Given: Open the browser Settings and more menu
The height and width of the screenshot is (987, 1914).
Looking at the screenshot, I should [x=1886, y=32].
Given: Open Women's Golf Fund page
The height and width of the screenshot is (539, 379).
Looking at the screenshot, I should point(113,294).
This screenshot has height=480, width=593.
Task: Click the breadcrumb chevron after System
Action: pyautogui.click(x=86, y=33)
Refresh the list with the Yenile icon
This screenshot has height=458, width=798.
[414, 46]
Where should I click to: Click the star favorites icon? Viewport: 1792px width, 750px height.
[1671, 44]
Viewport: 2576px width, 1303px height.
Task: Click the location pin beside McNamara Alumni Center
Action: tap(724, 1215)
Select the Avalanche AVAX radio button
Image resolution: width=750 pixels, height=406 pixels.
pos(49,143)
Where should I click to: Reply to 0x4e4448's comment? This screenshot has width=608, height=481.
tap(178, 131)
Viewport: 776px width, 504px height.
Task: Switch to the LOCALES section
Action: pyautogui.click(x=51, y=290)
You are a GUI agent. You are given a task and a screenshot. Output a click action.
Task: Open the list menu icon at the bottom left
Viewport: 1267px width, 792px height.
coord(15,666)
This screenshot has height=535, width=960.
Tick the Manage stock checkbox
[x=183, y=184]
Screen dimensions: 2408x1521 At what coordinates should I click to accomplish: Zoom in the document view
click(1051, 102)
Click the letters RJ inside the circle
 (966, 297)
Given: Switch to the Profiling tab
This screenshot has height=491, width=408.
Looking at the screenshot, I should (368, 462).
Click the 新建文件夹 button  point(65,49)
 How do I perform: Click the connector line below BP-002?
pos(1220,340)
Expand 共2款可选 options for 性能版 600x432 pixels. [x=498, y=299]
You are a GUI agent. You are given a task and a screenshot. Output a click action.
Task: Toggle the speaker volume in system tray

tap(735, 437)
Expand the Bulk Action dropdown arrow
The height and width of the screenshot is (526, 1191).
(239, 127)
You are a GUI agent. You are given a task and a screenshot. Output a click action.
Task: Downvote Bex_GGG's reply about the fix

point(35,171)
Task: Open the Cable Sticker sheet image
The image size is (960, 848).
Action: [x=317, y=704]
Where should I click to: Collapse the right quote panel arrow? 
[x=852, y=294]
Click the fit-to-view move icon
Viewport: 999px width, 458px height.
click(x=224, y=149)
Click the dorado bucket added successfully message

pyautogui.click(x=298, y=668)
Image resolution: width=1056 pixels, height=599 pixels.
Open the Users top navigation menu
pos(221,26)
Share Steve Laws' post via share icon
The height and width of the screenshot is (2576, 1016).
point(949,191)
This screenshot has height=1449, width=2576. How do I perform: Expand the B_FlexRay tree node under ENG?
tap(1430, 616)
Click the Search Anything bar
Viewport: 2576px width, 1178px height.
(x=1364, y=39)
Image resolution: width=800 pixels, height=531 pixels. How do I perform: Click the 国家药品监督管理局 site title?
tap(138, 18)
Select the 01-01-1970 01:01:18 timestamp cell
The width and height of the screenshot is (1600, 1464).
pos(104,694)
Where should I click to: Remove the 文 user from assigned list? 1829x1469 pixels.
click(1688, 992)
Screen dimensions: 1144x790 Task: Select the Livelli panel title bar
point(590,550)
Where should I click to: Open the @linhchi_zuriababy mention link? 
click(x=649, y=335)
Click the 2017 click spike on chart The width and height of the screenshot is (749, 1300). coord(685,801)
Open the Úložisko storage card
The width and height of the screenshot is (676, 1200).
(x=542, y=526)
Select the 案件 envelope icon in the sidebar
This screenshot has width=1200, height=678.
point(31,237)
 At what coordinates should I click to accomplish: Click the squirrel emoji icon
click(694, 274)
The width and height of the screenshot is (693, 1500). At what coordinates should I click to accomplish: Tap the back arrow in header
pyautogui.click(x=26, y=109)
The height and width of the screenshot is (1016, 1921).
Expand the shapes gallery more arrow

====

TASK TO CARRY OUT.
Copy all of the rows above word for word, with nothing changed.

THE REPLY.
Given: Open the browser Settings and more menu
The height and width of the screenshot is (987, 1914).
Looking at the screenshot, I should [x=1886, y=32].
Given: Open Women's Golf Fund page
The height and width of the screenshot is (539, 379).
Looking at the screenshot, I should point(113,294).
This screenshot has height=480, width=593.
Task: Click the breadcrumb chevron after System
Action: pyautogui.click(x=86, y=33)
Refresh the list with the Yenile icon
This screenshot has height=458, width=798.
[414, 46]
Where should I click to: Click the star favorites icon? Viewport: 1792px width, 750px height.
[1671, 44]
Viewport: 2576px width, 1303px height.
Task: Click the location pin beside McNamara Alumni Center
Action: tap(724, 1215)
Select the Avalanche AVAX radio button
Image resolution: width=750 pixels, height=406 pixels.
pos(49,143)
Where should I click to: Reply to 0x4e4448's comment? This screenshot has width=608, height=481.
tap(178, 131)
Viewport: 776px width, 504px height.
Task: Switch to the LOCALES section
Action: pyautogui.click(x=51, y=290)
You are a GUI agent. You are given a task and a screenshot. Output a click action.
Task: Open the list menu icon at the bottom left
Viewport: 1267px width, 792px height.
coord(15,666)
This screenshot has height=535, width=960.
Tick the Manage stock checkbox
[x=183, y=184]
Screen dimensions: 2408x1521 At what coordinates should I click to accomplish: Zoom in the document view
click(1051, 102)
Click the letters RJ inside the circle
 (966, 297)
Given: Switch to the Profiling tab
This screenshot has height=491, width=408.
Looking at the screenshot, I should (368, 462).
Click the 新建文件夹 button  point(65,49)
 How do I perform: Click the connector line below BP-002?
pos(1220,340)
Expand 共2款可选 options for 性能版 600x432 pixels. [x=498, y=299]
You are a GUI agent. You are given a task and a screenshot. Output a click action.
Task: Toggle the speaker volume in system tray

tap(735, 437)
Expand the Bulk Action dropdown arrow
The height and width of the screenshot is (526, 1191).
(239, 127)
You are a GUI agent. You are given a task and a screenshot. Output a click action.
Task: Downvote Bex_GGG's reply about the fix

point(35,171)
Task: Open the Cable Sticker sheet image
The image size is (960, 848).
Action: [x=317, y=704]
Where should I click to: Collapse the right quote panel arrow? 
[x=852, y=294]
Click the fit-to-view move icon
Viewport: 999px width, 458px height.
click(x=224, y=149)
Click the dorado bucket added successfully message

pyautogui.click(x=298, y=668)
Image resolution: width=1056 pixels, height=599 pixels.
Open the Users top navigation menu
pos(221,26)
Share Steve Laws' post via share icon
The height and width of the screenshot is (2576, 1016).
point(949,191)
This screenshot has height=1449, width=2576. How do I perform: Expand the B_FlexRay tree node under ENG?
tap(1430, 616)
Click the Search Anything bar
Viewport: 2576px width, 1178px height.
(x=1364, y=39)
Image resolution: width=800 pixels, height=531 pixels. How do I perform: Click the 国家药品监督管理局 site title?
tap(138, 18)
Select the 01-01-1970 01:01:18 timestamp cell
The width and height of the screenshot is (1600, 1464).
pos(104,694)
Where should I click to: Remove the 文 user from assigned list? 1829x1469 pixels.
click(1688, 992)
Screen dimensions: 1144x790 Task: Select the Livelli panel title bar
point(590,550)
Where should I click to: Open the @linhchi_zuriababy mention link? 
click(x=649, y=335)
Click the 2017 click spike on chart The width and height of the screenshot is (749, 1300). coord(685,801)
Open the Úložisko storage card
The width and height of the screenshot is (676, 1200).
(x=542, y=526)
Select the 案件 envelope icon in the sidebar
This screenshot has width=1200, height=678.
point(31,237)
 At what coordinates should I click to accomplish: Click the squirrel emoji icon
click(694, 274)
The width and height of the screenshot is (693, 1500). At what coordinates should I click to accomplish: Tap the back arrow in header
pyautogui.click(x=26, y=109)
The height and width of the screenshot is (1016, 1921).
Expand the shapes gallery more arrow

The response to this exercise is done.